Haryana is a landlocked state in northern India. It is located between 27°37' to 30°35' N latitude and between 74°28' and 77°36' E longitude. The altitude of Haryana varies between 700 to 3600 ft (200 metres to 1200 metres) above sea level. An area of 1,553 km2 is covered by forest. Haryana has four main geographical features.

1. The Yamuna-Ghaggar plain forming the largest part of the state 2. The Shivalik Hills to the northeast 3. Semi-desert sandy plain to the southwest 4. The Aravalli Range in the south


The river Yamuna flows along its eastern boundary. The ancient Sarasvati River was thought to have flowed through Haryana, but it has now disappeared.

The river Ghaggar is Haryana's main seasonal river. The Ghaggar rises in the outer Himalayas, between the Yamuna and the Sutlej and enters Haryana near Pinjore, district Panchkula. Passing through Ambala and Hissar, it reaches Bikaner in Rajasthan and runs a course of 290 miles before disappearing into the deserts of Rajasthan.

The Markanda river's ancient name was Aruna. A seasonal stream like the Ghaggar, it originates from the lower Sivalik Hills and enters Haryana near Ambala. During monsoons, this stream swells into a raging torrent notorious for its devastating power. The surplus water is carried on to the Sanisa lake where the Markanda joins the Sarasvati.

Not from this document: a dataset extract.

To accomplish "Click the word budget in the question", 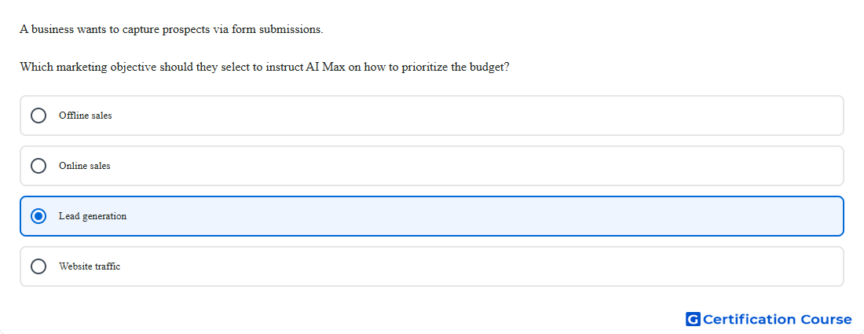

An important tributary is the Tangri. The Sahibi originates in the Mewat hills near Jitgarh and Manoharpur in Rajasthan. Gathering volume from about a hundred tributaries, it reaches voluminous proportions, forming a broad stream around Alwar and Patan. On reaching Rohtak it branches off into two smaller streams, finally reaching the outskirts of Delhi and flowing into the Yamuna. There are three other rivulets in and around the Mewat hills – Indori, Dohan and Kasavati and they all flow northwards from the south.